Suffolk—who is married, has a 12-year-old daughter, and collects abstract art—aims to make the High more than just a place for traditional patrons to see famous paintings. He hopes to align the interests of the museum and its exhibitions with a wider audience. Under his watch, the Philbrook’s attendance increased 63 percent, membership grew 22 percent, and participation in educational programming nearly quadrupled.
Some observers say the effort to sell more tickets shouldn’t come at the expense of the art. Matt Arnett is a curator who also manages Lonnie Holley, an acclaimed Alabama artist whose works are part of the High’s permanent collection. Arnett believes exhibitions like 2011’s The Art of Golf, a fairway-themed collection of paintings, drawings, and photographs, “pander” to certain audiences.
“[The High] has a difficult task: being the leading art museum in the region, which should be presenting the best our region has to offer, while also bringing the best of the rest of the country and the world,” Arnett says. “I’m not sure it has always done the best job of balancing those two responsibilities.”
Beth Malone, a former program coordinator at the High who cofounded the curatorial organization Dashboard, says a bigger problem lies with a museum board that she believes has hindered the institution’s ability to keep pace with the city’s rapid cultural changes. “There is more [of] a disconnect with the metro area’s diverse populations, made most apparent by a lack of diversity at the board level,” Malone says. (Of the 77 members appointed to the High’s board, about two-thirds are white.)
But High board member Alexis Scott, the longtime publisher of the Atlanta Daily World, says the board has sought to increase its diversity across race, age, gender, and ethnicity. And in recent years, as she points out, museum officials have expanded outreach efforts by establishing the annual David C. Driskell Prize, a $25,000 cash award given to a black artist or arts scholar.
Last February, the museum opened an exhibition celebrating the centennial of the iconic Coca-Cola bottle, produced in partnership with the Atlanta-based soft drink giant, which has donated millions of dollars to the Woodruff Arts Center. It’s programming like this that frustrates Malone. “Producing exhibitions that cater to corporate funders embarrasses me,” she says. “We need to see the institution taking risks to elevate artistic excellence.”

= Source data =
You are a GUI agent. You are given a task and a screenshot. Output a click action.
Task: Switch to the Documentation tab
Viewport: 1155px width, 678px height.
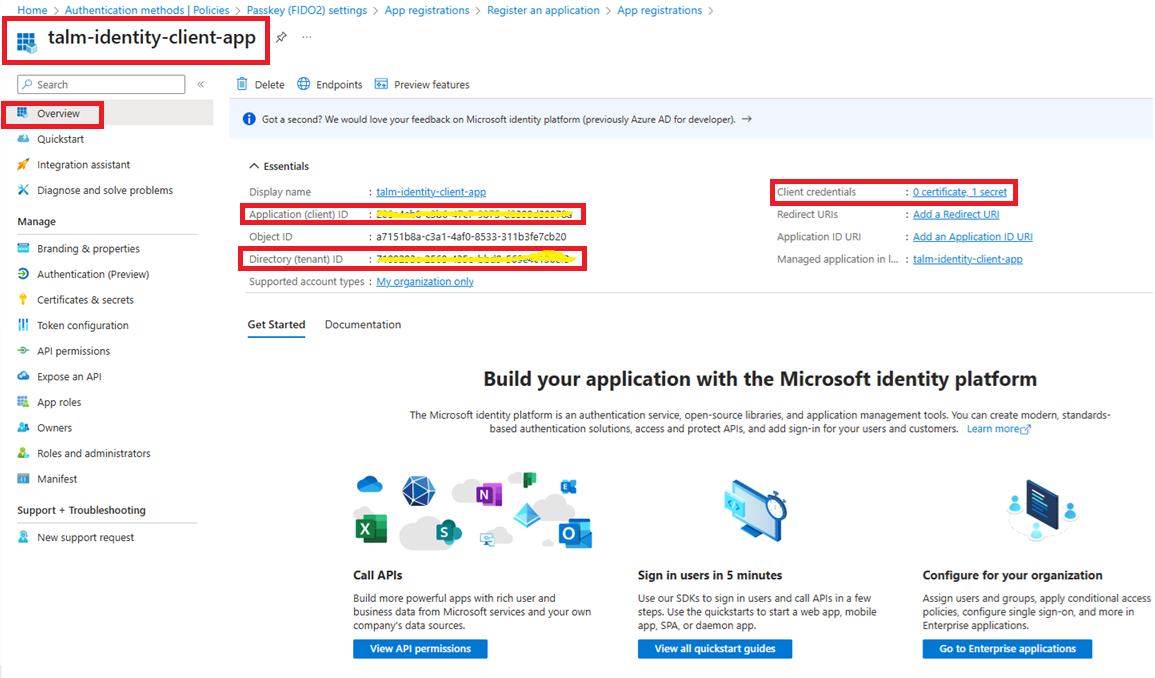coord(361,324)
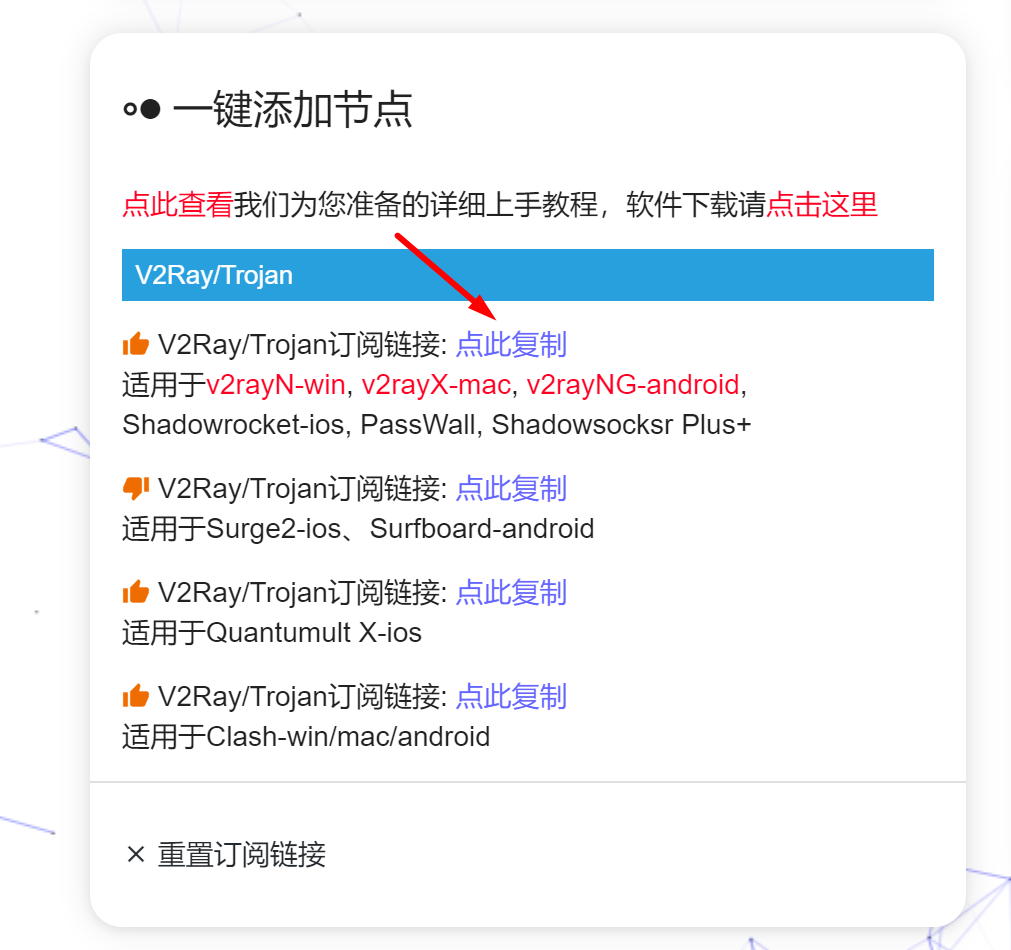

= Aim of the exercise =
Write what comes next in the piece about the High Museum's new director and his critics, picking up after its final sentence. Nothing in the lines is needed here.

= Task response =
Board chair Abney counters that the museum seeks to address a wide range of subject matter. “It’s always been part of the High’s mission to present a robust mix of exhibitions that help the High continue to diversify and expand our audiences and allow us to continue the High’s reputation as the leading art museum in the Southeast,” he says.
The High’s international stature means it’s uniquely positioned to promote local artists to the world. “Smaller organizations, artists, culture-seekers look to the High to bring what’s happening in Atlanta’s visual culture to an audience outside the region,” says WonderRoot executive director Chris Appleton, who points to the museum’s inclusion of Atlanta artist Fahamu Pecou (now a High board member) in its Imagining New Worlds exhibition last year as one example. “There’s a void of additional visual arts organizations [in the region] with a national and international reach, making the High Museum the sole organization that can bring that kind of visibility.”
Considering Suffolk’s success at the Philbrook, where he managed to quadruple minority participation, similar efforts at the High could make the museum more welcoming to people from all walks of life. “If art museums can use their resources to create a space where all Atlantans are comfortable coming together, and we can foster a dialogue that’s meaningful, you’re meeting the tenets of your mission,” Suffolk says. “We want people to not only love the High, but for Atlanta to be proud of the work we’re doing day in and day out.”